- **Task requirements**
Your task is to print every entry below exactly as given.

Collected data entries
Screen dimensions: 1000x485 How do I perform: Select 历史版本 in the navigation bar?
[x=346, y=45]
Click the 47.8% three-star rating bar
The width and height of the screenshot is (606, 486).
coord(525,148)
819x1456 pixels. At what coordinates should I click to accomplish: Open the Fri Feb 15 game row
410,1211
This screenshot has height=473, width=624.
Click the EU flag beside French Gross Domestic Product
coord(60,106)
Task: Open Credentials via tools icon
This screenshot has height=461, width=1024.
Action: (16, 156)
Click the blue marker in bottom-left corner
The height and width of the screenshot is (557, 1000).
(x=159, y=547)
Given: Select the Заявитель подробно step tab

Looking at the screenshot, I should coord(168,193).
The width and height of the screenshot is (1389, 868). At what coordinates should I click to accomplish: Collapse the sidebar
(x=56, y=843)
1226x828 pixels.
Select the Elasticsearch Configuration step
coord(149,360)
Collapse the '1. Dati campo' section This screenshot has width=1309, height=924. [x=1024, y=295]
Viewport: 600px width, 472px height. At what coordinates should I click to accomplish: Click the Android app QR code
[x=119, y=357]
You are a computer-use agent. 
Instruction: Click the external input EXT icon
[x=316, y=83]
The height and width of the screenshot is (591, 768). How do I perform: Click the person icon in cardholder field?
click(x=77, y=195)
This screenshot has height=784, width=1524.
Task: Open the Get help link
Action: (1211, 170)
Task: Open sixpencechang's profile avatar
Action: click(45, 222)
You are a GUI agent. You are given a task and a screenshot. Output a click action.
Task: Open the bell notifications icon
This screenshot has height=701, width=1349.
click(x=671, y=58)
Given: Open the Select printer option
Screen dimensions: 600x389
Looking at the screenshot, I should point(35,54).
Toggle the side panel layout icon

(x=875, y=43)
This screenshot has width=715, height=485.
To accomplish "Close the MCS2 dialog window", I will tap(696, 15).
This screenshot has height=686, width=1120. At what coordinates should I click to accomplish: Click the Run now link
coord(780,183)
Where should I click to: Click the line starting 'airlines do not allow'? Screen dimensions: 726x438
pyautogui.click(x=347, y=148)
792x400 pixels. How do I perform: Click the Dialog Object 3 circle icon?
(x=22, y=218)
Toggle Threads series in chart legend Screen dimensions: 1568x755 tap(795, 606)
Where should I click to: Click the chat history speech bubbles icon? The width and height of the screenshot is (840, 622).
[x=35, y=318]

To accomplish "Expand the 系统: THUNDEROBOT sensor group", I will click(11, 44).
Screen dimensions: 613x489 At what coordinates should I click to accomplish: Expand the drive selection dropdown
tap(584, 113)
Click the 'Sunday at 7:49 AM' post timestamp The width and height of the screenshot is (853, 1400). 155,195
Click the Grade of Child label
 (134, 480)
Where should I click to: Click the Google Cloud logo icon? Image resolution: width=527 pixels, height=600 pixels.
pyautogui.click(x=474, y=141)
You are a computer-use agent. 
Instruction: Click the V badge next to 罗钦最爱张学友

- **Expected answer**
Screen dimensions: 1000x485 How do I perform: Select 历史版本 in the navigation bar?
[x=346, y=45]
Click the 47.8% three-star rating bar
The width and height of the screenshot is (606, 486).
coord(525,148)
819x1456 pixels. At what coordinates should I click to accomplish: Open the Fri Feb 15 game row
410,1211
This screenshot has height=473, width=624.
Click the EU flag beside French Gross Domestic Product
coord(60,106)
Task: Open Credentials via tools icon
This screenshot has height=461, width=1024.
Action: (16, 156)
Click the blue marker in bottom-left corner
The height and width of the screenshot is (557, 1000).
(x=159, y=547)
Given: Select the Заявитель подробно step tab

Looking at the screenshot, I should coord(168,193).
The width and height of the screenshot is (1389, 868). At what coordinates should I click to accomplish: Collapse the sidebar
(x=56, y=843)
1226x828 pixels.
Select the Elasticsearch Configuration step
coord(149,360)
Collapse the '1. Dati campo' section This screenshot has width=1309, height=924. [x=1024, y=295]
Viewport: 600px width, 472px height. At what coordinates should I click to accomplish: Click the Android app QR code
[x=119, y=357]
You are a computer-use agent. 
Instruction: Click the external input EXT icon
[x=316, y=83]
The height and width of the screenshot is (591, 768). How do I perform: Click the person icon in cardholder field?
click(x=77, y=195)
This screenshot has height=784, width=1524.
Task: Open the Get help link
Action: (1211, 170)
Task: Open sixpencechang's profile avatar
Action: click(45, 222)
You are a GUI agent. You are given a task and a screenshot. Output a click action.
Task: Open the bell notifications icon
This screenshot has height=701, width=1349.
click(x=671, y=58)
Given: Open the Select printer option
Screen dimensions: 600x389
Looking at the screenshot, I should point(35,54).
Toggle the side panel layout icon

(x=875, y=43)
This screenshot has width=715, height=485.
To accomplish "Close the MCS2 dialog window", I will tap(696, 15).
This screenshot has height=686, width=1120. At what coordinates should I click to accomplish: Click the Run now link
coord(780,183)
Where should I click to: Click the line starting 'airlines do not allow'? Screen dimensions: 726x438
pyautogui.click(x=347, y=148)
792x400 pixels. How do I perform: Click the Dialog Object 3 circle icon?
(x=22, y=218)
Toggle Threads series in chart legend Screen dimensions: 1568x755 tap(795, 606)
Where should I click to: Click the chat history speech bubbles icon? The width and height of the screenshot is (840, 622).
[x=35, y=318]

To accomplish "Expand the 系统: THUNDEROBOT sensor group", I will click(11, 44).
Screen dimensions: 613x489 At what coordinates should I click to accomplish: Expand the drive selection dropdown
tap(584, 113)
Click the 'Sunday at 7:49 AM' post timestamp The width and height of the screenshot is (853, 1400). 155,195
Click the Grade of Child label
 (134, 480)
Where should I click to: Click the Google Cloud logo icon? Image resolution: width=527 pixels, height=600 pixels.
pyautogui.click(x=474, y=141)
You are a computer-use agent. 
Instruction: Click the V badge next to 罗钦最爱张学友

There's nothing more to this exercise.